DCMS blog

What are we doing about the gender pay gap?

For years – centuries even – the roles of men and women were clearly defined. Men went out to work and, by and large, women stayed at home or busied themselves with the narrow range of jobs that was deemed acceptable for women to do. Since then, of course, we have seen real progress in women’s economic empowerment, but there is still more to do.

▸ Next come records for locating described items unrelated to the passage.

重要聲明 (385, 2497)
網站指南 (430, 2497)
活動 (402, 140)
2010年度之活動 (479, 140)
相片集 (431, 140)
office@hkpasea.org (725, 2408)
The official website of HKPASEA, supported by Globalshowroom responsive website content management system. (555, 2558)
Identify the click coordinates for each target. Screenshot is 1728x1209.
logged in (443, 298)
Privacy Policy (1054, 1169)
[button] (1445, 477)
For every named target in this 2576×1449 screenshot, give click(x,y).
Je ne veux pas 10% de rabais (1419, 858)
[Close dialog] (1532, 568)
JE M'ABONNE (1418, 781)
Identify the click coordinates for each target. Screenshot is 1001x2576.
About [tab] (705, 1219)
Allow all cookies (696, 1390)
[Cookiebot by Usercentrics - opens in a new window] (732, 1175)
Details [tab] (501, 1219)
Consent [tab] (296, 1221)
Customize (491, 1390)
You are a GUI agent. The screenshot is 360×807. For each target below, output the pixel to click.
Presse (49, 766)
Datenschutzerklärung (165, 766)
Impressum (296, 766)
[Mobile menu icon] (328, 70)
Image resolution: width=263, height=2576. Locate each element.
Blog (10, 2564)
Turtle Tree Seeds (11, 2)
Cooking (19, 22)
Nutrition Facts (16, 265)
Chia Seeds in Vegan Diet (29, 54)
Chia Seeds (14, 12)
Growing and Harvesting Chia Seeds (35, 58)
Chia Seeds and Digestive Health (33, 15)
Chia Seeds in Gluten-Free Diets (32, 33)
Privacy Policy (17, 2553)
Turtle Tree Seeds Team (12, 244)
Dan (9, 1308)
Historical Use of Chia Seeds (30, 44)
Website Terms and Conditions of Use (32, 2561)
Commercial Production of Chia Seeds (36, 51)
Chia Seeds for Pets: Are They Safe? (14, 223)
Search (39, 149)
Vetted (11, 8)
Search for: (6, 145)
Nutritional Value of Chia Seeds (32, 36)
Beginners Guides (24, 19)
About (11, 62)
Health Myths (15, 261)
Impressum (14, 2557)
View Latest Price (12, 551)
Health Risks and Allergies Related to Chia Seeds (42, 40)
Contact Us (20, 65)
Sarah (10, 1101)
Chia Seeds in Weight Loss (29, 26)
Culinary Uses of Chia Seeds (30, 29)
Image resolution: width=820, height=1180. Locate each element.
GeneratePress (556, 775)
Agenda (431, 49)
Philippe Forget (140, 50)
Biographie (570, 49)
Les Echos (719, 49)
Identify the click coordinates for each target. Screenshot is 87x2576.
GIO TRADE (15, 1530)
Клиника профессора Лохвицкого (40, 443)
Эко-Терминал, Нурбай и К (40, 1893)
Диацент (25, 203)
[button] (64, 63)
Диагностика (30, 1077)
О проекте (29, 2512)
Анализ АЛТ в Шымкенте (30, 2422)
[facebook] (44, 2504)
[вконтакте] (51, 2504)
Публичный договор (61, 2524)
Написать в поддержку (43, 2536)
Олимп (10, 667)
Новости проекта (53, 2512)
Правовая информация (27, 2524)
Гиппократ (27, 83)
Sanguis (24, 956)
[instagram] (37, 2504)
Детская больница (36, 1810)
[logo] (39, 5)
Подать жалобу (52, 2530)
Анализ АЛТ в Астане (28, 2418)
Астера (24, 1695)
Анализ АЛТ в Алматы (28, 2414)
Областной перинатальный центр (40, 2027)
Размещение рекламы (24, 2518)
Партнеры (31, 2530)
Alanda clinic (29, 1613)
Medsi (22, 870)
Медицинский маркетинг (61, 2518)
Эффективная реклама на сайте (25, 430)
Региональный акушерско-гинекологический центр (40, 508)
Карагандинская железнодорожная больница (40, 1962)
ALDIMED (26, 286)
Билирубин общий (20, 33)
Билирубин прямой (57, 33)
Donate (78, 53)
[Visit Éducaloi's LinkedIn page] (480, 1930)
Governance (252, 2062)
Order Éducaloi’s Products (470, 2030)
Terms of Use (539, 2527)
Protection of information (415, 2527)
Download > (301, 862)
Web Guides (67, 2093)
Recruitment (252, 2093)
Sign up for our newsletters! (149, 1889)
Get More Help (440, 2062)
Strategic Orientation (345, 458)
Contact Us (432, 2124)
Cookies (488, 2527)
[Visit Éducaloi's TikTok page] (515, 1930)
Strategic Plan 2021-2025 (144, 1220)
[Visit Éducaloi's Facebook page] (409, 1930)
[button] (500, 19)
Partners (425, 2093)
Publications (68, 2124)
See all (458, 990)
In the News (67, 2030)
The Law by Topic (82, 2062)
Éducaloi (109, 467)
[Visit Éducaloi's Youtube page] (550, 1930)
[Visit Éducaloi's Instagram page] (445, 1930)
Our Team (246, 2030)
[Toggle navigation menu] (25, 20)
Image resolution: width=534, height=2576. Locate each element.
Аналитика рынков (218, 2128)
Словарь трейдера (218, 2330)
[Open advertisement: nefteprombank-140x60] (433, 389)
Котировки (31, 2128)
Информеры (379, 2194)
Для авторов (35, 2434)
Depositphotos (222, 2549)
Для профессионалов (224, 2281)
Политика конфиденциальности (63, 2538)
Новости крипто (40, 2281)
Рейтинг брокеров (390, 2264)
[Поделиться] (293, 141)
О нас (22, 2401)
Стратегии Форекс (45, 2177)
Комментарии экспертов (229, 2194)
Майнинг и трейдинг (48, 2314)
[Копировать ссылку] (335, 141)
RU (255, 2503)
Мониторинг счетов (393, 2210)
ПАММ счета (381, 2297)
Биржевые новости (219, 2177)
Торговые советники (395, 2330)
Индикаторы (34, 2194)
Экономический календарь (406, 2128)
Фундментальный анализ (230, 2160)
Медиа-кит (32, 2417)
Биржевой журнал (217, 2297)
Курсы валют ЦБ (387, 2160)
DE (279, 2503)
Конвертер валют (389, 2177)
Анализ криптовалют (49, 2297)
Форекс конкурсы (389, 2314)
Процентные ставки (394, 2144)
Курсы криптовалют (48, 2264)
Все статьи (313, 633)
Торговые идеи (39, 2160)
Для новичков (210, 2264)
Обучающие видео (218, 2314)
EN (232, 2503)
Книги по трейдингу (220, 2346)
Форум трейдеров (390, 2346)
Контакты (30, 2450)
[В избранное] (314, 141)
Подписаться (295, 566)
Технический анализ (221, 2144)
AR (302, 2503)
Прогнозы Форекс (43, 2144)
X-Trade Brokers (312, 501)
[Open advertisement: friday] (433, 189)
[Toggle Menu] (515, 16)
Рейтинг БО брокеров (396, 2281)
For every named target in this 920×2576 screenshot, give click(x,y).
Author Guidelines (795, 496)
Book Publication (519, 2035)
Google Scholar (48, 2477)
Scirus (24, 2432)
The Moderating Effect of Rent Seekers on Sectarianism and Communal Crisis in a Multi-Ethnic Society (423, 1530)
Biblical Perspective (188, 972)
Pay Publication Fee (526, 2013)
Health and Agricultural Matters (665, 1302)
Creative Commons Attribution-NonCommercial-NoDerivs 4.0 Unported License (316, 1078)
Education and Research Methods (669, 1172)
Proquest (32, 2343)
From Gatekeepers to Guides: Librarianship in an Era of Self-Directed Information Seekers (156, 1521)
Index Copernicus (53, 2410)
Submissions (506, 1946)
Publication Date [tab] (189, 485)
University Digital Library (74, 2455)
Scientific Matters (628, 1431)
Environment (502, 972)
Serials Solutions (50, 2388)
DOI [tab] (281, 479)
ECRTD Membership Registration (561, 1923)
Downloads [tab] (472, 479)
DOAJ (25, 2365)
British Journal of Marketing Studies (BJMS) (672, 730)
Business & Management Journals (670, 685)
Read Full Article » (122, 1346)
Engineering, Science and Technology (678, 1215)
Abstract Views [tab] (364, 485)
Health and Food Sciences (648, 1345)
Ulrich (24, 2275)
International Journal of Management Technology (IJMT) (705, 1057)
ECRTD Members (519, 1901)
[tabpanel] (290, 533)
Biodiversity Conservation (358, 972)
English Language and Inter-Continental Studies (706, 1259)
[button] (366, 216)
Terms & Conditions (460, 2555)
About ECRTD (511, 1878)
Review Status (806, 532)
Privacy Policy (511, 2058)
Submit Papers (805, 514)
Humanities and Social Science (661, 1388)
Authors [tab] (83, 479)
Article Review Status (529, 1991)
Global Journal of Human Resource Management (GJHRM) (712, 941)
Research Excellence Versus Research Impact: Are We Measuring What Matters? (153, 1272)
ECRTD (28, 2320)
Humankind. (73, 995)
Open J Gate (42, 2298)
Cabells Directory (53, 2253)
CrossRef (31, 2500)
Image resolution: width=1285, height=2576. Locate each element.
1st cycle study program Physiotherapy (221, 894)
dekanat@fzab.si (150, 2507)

Women at workOne of the biggest inequalities still facing women is pay. According to a report published by the Chartered Management Institute earlier this month, women executives can earn £423,000 less than a man in her career.
Encouragingly, figures releases today by the Office for National Statistics reveal the gender pay gap for all employees in 2012 has reduced by 0.5 percentage points from 2011, but still stands at an extraordinary 19.7%. The gender pay gap for full-time employees is 9.6%. It just seems absurd that women are still losing out on pay.
We know that more needs to be done to tackle the pay gap, and we are committed to doing so.
Women are absolutely vital to this country’s growth and we’re missing a trick if we don’t make the most of everything they have to offer. So far we’ve made good progress to end pay discrimination. We have implemented measures in the Equality Act to make pay secrecy clauses unlawful and we’re taking through legislation which would give Tribunals the power to order employers to conduct a pay audit, where they have been found to discriminate over pay.
I am delighted to say that we have already seen more than 50 companies – from Deloitte to Marks and Spencer – sign up to our Think, Act, Report initiative, which encourages companies to report on gender equality in the workplace, including reporting on pay and other workplace issues. That means over a million people are now employed by companies who have made a public commitment to gender equality.
But for all this, pay inequality remains a stubborn obstacle to real fairness in the workplace. We will continue to work with businesses to ensure that we do all we can to help them make the most of women’s talents, and unlock their full potential.